Brief items
The current development kernel is 3.2-rc7,
released on December 23. As of this
writing, the final 3.2 release is imminent; one assumes that Linus is
waiting for the LWN Weekly Edition to be published first.
Update: the 3.2 release did, indeed,
happen at the predicted time.
Stable updates: the 2.6.32.52, 3.0.15 and 3.1.7 updates were released on January 3;
they contain a single fix for a resume problem experienced by some users.

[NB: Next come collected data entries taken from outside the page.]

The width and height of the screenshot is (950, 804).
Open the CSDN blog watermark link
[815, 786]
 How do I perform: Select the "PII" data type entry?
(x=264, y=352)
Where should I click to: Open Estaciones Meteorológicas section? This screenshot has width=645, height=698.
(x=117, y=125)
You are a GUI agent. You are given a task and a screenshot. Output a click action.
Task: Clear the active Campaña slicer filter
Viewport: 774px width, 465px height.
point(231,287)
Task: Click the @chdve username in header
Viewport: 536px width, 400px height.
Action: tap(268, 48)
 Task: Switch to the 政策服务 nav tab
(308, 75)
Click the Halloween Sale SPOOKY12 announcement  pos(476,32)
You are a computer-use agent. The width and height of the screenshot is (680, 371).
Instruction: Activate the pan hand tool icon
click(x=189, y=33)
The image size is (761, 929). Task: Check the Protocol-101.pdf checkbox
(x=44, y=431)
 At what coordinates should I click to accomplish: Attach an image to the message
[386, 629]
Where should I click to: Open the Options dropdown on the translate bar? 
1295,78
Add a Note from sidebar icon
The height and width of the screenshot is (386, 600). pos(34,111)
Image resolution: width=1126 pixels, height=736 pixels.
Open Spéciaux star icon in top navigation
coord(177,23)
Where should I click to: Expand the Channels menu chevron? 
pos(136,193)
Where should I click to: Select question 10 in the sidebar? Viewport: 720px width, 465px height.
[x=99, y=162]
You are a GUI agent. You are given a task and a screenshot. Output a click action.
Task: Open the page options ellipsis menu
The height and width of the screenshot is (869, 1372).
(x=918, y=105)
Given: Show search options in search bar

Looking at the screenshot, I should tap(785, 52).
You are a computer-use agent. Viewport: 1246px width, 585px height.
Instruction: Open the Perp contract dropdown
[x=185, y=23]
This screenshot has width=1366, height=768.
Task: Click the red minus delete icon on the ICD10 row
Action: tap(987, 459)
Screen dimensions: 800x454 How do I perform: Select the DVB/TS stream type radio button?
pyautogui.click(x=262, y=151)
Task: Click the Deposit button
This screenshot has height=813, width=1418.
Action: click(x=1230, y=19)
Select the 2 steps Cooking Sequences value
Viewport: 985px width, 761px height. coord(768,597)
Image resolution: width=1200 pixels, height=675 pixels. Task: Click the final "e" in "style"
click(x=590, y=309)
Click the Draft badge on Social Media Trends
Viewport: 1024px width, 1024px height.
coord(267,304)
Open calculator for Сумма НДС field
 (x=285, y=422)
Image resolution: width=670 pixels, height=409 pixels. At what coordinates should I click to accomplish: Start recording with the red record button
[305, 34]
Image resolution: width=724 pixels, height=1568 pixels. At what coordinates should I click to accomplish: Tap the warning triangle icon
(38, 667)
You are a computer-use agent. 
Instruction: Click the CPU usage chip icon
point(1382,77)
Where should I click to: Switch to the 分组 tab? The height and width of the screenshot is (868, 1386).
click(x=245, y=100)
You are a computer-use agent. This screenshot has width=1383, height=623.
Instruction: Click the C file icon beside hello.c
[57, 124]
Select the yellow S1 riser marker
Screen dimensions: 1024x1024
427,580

The 2.6.32.53, 3.0.16, and 3.1.8 updates are in the review process as of
this writing. They contain a longer list of fixes, and can be expected on
or after January 6.
Comments (2 posted)
We're beyond the point where any additional kernel complexity
should be considered a regression.
--
Andrew Morton
It would be nice if kernel developers understood that GFP_KERNEL
is strongly preferred and that they should put in effort to use
it. But there's a strong tendency for people to get themselves
into a sticky corner then take the easy way out, resulting in less
robust code. Maybe calling the function
alloc_percpu_i_really_suck() would convey the hint.
--
Andrew Morton
But hey, the development kernels are still way more interesting
than some boring stable kernel. New and exciting features, and you
can feel like you're living at the edge rather than puttering
around with your grandmothers OS. So pthhththt at you, Greg.
--
Linus
Torvalds
Weighing all that up, I don't think it is useful to set our goal on
"getting Android to use a mainline kernel" - that isn't going to
happen. Rather we should focus primarily on "making it *possible*
to run android user-space on mainline".
--
Neil Brown
Comments (none posted)
By Jonathan Corbet
January 4, 2012
I/O schedulers are charged with ordering block I/O operations in a way that
maximizes throughput to the device and, perhaps, implementing the system's
policy with regard to how the available bandwidth should be divided. The
schedulers currently in use in Linux were designed with rotating storage in
mind, with the result that they are concerned with avoiding disk seeks and
tracking the number of bytes transferred. With solid-state devices,
though, I/O locality is (nearly) irrelevant and the number of I/O operations
performed is considered to be a better measurement of the amount of device
capacity used. The kernel's CFQ scheduler has been evolving to deal better
with solid-state devices, but everybody agrees there is more to be done.
Shaohua Li has taken a new approach with the posting of a new I/O scheduler that is optimized for
solid-state devices. The patch set factors out and generalizes the CFQ
code that tracks device usage, but then uses that code to implement a
different scheduling algorithm. Avoiding
seeks is no longer a concern; neither is the number of bytes transferred.
Instead, this scheduler simply tracks the number of I/O operations
submitted by each user, trying to equalize the number from each.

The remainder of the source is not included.